There are various ways to measure the boundaries of region. One of the measures used by the Office for National Statistics is the ‘Travel to Work Area’ (TTWA). TTWAs are a broad estimate of the important areas where people work and live. In 2011 (the most recent data collection and analysis of TTWA), the Leeds TTWA was the 11th largest in terms of ‘Economically Active Residents’ (410403) despite only having the 84th largest land area (64675 hectares). Hence, you can see there is a potentially large pool of talent for Channel 4 to pick from within a small area.

Despite these numbers looking quite impressive on their own, you could argue that Leeds has an even larger pool of talent than those estimated by the TTWA. These are a rough estimate and only include sub-regions (called ‘Lower Layer Super Output Areas’) that have more people commuting into Leeds than any other major area. For example, York has its own TTWA and, hence, commuters from York to Leeds are not included in the Leeds TTWA. In addition, Harrogate, Bradford, Halifax, Huddersfield, Barnsley, Wakefield and Castleford, all areas of a ‘commutable distance’ to Leeds, are not included in the Leeds TTWA. The Leeds TTWA has 28.5% of its jobs taken by people outside of the area – Manchester by way of comparison only has 11.2% of jobs taken by people outs the TTWA. Leeds is close to a large population and talent that Channel 4 can take advantage of.

Channel 4 will not only want access to a large employment base, but also media talent. Talent itself should not be the problem – there are now five Universities in Leeds alone without including those in the surrounding area – but London has often been the destination for a lot of media talent. However, this creates something of a ‘selection bias’ in the media where only those (i) already located in London or (ii) those willing to move to London get these ‘creative’ jobs. Diversity is something that has been found to improve decision making. This is important within creative industries too; different types of people lead to new ideas and innovations 

Direct and indirect impacts

Inevitably some of these new jobs will be filled by people moving from other areas of the country. They will bring earnings – and Channel 4 investment - that will inject money into the Leeds economy. New employment opportunities will not just be directly related to Channel 4 as they will also be commissioning work from independent production companies and that will bring new opportunities to the region.  Such work is also not limited to the media industry, as a new building for Channel 4 means more jobs for builders and planners; more employment and people will result in bigger sales in shops. These people will also bring experience and skills, which in turn will help refine the talent already present in Leeds. Large companies have been found to have a positive impact on the management practices of firms that are located close to them and these improved practices can then increase firm productivity.

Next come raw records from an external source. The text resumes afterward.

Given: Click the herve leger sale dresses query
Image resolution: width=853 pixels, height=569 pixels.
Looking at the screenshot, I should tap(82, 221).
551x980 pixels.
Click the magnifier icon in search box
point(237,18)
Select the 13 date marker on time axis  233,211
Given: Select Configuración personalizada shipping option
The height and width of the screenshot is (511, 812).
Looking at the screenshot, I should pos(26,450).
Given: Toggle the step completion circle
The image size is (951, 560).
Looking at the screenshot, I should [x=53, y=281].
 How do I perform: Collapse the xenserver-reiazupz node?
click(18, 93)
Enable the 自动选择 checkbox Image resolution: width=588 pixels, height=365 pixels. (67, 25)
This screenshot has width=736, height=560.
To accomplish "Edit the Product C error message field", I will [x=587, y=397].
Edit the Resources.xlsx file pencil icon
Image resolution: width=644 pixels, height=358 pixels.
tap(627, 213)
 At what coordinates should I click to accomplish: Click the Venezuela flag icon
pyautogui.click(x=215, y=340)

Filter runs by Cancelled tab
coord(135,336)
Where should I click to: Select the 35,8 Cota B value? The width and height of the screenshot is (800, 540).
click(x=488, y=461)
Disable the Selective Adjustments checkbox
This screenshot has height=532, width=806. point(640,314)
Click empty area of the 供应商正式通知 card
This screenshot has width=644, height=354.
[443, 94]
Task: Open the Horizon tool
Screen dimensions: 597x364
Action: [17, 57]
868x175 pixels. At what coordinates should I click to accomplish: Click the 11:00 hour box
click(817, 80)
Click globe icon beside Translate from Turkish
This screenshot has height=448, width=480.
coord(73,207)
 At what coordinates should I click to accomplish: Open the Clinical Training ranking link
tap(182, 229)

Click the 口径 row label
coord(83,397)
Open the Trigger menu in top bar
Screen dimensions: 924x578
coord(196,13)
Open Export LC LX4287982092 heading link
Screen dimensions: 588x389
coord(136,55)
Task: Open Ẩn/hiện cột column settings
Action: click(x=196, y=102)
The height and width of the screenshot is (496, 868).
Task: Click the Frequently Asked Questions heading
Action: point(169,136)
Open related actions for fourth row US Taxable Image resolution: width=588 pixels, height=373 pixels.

The Leeds City ‘doughnut of deprivation’ was identified in around 2004 and despite the improvements in Leeds it has persisted. As yet, the precise location of the Channel 4 headquarters has not been revealed. If the investment is wisely targeted then there is a great opportunity for the Channel 4 investment to bring improvements in these areas and to improve the lives of those that need it most. The creation of Media City in Salford was rightly targeted at an area of deprivation, but there have been suspicions about precisely who has benefitted. The Channel 4 investment is not at the same levels of the Media City money, but Leeds should take inspiration from Salford and use the lessons they have learned.

This investment in Leeds also brings a renewed focus on the ‘Northern Powerhouse’ and the efforts to improve rail links between Leeds and Manchester/Salford. Better communication links between the industry in each city has the potential to bring ‘agglomeration effects’ and other positive spin offs from collaboration. 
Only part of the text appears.